The fifth U.S. Circuit Courtroom of Appeals backed him up days later.

“We hesitate to seek out ‘clear and manifest’ intention to repeal a 150-year-old statute that Congress has in any other case repeatedly declined to change within the far reaches of a single part of the cavernous FDA [Amendments Act],” mentioned the appeals court docket in its April 12 ruling.

New Mexico, although, is roofed by the tenth  U.S. Circuit Courtroom of Appeals.

Ms. Lujan Grisham has rolled out the welcome mat for clinics post-Roe, pledging $10 million for a brand new abortion facility in Dona Ana County and signing laws to guard suppliers from out-of-state prosecutions.

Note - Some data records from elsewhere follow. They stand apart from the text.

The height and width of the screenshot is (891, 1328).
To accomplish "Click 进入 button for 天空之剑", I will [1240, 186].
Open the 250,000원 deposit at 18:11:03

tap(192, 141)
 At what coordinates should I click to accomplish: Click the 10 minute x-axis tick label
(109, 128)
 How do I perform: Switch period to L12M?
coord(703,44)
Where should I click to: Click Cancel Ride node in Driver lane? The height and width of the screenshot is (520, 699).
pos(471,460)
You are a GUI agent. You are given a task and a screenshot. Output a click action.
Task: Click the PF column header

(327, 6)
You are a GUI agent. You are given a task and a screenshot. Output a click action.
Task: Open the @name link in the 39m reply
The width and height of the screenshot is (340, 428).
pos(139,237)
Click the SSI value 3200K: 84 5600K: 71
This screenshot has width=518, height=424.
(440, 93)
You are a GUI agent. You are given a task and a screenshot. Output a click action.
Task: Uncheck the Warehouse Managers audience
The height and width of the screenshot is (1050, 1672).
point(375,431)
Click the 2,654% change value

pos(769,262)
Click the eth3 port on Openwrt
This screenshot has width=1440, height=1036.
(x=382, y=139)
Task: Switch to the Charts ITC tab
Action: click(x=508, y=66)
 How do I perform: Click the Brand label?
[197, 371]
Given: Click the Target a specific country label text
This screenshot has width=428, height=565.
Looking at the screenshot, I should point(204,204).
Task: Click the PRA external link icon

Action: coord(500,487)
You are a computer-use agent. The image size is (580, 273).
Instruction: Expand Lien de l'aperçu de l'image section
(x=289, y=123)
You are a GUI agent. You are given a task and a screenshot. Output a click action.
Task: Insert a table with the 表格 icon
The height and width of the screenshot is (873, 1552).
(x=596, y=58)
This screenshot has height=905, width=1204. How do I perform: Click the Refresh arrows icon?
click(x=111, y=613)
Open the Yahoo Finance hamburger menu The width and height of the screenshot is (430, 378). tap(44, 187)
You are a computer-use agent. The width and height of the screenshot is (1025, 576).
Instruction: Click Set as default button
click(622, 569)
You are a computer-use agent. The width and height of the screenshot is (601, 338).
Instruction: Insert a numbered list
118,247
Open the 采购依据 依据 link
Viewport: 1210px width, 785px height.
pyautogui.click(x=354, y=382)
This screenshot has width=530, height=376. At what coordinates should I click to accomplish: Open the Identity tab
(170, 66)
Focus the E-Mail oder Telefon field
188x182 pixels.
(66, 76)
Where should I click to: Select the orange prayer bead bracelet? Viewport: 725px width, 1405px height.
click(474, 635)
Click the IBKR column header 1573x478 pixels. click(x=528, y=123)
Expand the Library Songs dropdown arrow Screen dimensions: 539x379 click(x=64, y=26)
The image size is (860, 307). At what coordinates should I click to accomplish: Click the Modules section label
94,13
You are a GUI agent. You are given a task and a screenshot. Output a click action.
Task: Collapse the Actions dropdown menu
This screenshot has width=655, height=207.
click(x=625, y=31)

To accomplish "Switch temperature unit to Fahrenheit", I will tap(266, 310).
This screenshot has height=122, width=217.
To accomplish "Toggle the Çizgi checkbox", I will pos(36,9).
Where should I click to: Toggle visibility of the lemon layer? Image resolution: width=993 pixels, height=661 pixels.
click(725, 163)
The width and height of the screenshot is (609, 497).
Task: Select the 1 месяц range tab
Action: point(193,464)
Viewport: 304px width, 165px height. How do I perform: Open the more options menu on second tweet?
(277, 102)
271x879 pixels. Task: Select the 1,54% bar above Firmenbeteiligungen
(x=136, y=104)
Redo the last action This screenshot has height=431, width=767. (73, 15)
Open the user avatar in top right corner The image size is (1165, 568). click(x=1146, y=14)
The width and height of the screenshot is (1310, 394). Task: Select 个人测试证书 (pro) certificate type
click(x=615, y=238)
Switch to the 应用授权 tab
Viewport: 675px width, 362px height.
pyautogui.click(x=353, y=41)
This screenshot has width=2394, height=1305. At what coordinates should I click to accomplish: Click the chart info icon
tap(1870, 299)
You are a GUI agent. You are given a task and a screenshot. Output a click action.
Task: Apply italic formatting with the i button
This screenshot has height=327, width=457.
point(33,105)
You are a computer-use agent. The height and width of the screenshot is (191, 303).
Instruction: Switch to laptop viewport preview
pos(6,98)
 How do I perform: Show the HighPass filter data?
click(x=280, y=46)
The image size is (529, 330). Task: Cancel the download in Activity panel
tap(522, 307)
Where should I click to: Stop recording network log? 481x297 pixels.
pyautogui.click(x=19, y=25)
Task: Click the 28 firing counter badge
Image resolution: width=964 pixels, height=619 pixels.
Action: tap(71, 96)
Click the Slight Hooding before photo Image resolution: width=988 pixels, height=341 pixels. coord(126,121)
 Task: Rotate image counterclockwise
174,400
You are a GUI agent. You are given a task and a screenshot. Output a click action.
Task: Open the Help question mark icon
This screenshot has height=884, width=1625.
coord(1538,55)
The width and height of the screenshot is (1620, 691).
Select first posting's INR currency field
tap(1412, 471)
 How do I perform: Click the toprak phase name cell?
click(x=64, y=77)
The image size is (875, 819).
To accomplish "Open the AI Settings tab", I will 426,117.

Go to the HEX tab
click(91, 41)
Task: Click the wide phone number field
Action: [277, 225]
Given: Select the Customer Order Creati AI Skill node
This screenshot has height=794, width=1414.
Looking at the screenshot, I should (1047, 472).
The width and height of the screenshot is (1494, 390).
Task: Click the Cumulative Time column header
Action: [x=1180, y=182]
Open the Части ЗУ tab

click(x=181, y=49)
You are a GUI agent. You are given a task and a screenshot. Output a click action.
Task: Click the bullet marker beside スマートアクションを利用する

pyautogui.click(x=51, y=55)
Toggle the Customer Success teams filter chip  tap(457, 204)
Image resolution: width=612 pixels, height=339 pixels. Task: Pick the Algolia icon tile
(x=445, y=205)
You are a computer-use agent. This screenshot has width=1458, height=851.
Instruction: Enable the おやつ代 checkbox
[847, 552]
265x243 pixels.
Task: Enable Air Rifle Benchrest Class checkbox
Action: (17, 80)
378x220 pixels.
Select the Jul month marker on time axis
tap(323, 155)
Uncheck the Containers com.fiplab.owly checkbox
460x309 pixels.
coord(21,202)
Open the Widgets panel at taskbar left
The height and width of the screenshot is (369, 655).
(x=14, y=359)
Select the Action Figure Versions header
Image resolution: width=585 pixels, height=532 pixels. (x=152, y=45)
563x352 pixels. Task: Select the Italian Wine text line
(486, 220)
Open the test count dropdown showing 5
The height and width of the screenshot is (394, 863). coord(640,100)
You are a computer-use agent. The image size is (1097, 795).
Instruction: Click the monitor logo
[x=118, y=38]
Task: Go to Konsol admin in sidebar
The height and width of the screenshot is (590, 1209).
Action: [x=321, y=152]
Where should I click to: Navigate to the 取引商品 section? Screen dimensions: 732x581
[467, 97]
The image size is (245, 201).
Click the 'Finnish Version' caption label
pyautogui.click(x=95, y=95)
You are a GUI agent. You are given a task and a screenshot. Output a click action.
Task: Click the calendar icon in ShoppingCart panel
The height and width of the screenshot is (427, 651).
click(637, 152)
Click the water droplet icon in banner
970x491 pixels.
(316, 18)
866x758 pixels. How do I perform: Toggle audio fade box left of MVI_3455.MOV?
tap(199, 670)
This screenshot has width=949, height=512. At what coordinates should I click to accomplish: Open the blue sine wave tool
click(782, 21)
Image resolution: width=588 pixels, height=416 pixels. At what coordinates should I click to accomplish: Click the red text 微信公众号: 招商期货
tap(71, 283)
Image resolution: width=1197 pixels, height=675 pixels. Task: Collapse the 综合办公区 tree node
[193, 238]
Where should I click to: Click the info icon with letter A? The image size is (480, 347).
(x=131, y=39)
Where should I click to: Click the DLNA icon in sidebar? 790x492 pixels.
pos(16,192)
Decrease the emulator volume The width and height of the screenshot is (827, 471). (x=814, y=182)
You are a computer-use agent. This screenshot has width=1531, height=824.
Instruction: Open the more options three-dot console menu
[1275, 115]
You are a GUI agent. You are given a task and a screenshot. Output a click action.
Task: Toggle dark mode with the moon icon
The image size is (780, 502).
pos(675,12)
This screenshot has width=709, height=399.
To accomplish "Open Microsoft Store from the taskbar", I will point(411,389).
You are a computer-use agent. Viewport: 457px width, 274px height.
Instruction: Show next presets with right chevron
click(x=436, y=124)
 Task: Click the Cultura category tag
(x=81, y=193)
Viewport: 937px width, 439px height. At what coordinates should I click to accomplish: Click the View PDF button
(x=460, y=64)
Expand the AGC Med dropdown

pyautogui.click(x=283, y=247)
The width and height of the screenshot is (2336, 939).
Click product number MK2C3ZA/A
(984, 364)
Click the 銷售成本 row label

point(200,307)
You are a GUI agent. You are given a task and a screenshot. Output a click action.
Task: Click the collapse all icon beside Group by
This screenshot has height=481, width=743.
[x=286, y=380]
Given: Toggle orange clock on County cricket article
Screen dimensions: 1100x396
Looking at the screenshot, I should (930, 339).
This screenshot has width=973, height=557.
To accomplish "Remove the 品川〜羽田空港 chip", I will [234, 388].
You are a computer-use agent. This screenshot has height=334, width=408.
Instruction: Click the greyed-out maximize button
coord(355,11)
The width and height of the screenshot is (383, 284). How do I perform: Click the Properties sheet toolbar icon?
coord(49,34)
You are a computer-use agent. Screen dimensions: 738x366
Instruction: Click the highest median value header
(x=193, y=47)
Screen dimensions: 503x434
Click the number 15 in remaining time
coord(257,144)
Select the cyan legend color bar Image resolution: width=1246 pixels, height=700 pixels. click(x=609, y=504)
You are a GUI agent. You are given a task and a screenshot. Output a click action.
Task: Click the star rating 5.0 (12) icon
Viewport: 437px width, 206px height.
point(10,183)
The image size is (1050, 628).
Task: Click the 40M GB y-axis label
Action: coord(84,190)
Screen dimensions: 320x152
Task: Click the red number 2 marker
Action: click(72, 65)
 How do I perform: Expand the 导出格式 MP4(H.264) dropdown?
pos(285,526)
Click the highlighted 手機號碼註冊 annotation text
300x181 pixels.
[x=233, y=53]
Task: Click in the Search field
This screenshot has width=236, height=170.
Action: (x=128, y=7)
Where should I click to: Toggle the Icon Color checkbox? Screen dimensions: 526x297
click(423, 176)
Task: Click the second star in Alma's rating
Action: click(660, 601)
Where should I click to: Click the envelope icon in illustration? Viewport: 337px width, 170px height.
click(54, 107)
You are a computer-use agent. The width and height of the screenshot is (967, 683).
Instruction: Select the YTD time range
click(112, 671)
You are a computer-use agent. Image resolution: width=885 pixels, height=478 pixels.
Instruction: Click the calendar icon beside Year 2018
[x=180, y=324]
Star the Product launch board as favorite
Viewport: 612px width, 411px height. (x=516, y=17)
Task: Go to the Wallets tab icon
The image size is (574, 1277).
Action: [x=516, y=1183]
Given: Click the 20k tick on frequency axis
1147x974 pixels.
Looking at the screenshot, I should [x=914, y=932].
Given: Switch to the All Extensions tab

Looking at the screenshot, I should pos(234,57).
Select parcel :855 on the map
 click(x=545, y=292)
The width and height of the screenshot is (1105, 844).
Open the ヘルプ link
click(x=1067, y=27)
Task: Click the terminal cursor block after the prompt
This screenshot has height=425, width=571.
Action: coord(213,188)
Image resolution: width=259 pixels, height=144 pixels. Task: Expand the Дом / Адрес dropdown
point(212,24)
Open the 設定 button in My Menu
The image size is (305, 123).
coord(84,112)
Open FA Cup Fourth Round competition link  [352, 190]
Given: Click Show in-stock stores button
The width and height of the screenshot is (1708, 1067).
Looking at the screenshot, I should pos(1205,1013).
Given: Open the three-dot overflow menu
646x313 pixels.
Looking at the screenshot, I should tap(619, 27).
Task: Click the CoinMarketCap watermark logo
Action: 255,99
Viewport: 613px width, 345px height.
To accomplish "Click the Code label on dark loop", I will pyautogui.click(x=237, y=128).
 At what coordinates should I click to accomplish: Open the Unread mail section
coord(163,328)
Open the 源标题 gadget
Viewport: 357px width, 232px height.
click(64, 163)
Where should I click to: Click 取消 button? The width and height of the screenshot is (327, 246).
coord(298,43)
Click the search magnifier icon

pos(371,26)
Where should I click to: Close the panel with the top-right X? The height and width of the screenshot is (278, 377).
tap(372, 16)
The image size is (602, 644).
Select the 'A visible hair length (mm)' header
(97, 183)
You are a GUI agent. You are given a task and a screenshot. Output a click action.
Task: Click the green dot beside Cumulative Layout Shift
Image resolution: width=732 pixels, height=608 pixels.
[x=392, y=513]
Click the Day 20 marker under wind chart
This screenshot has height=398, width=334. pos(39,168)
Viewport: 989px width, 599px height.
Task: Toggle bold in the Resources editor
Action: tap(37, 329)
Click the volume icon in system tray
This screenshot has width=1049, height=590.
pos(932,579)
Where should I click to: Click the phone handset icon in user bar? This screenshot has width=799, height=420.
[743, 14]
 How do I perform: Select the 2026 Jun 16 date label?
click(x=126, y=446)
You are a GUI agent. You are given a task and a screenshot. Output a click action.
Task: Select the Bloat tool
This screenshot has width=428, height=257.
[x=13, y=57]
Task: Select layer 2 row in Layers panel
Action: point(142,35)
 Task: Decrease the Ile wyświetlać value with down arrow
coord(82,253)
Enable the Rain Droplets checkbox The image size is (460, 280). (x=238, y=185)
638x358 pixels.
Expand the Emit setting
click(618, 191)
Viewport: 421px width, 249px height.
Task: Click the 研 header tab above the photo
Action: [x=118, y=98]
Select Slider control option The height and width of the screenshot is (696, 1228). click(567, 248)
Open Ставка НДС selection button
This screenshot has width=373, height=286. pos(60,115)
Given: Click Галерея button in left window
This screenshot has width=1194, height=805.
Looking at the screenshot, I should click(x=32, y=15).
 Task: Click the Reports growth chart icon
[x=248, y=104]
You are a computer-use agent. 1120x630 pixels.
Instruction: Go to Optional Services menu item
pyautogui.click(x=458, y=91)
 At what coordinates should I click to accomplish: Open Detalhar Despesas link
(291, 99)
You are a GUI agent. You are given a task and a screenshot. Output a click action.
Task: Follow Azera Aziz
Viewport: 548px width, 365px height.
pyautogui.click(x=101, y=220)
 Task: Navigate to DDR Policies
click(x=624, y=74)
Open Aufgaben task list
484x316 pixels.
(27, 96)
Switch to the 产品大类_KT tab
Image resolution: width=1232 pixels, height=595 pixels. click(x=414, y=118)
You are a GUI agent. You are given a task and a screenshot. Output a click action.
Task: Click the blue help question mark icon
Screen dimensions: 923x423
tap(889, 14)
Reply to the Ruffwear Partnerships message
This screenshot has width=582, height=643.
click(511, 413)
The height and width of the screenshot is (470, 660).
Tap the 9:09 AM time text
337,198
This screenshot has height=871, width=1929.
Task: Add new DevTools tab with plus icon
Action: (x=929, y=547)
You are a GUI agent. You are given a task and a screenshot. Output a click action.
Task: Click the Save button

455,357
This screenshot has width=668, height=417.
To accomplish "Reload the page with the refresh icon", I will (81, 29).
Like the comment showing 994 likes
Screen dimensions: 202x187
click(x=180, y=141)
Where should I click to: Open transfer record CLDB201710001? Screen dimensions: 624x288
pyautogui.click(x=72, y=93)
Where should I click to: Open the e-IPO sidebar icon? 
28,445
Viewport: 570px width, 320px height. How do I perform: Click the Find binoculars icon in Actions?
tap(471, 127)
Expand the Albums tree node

The Reproductive and Gender-Affirming Well being Care Act, which she signed March 16, “prohibits public our bodies, together with native municipalities, from denying, limiting, or discriminating in opposition to a person’s proper to make use of or refuse reproductive well being care or well being care associated to gender.”

New Mexico has no gestational limits on abortion, that means the process is authorized all through being pregnant, whereas Texas bans most abortions.

“New Mexicans in each nook of our state deserve protections for his or her bodily autonomy and proper to well being care,” mentioned Ms. Lujan Grisham in her signing assertion. “I’m grateful for the laborious work of the Legislature and neighborhood companions in getting this vital laws throughout the end line.”

Alex Swoyer contributed to this report.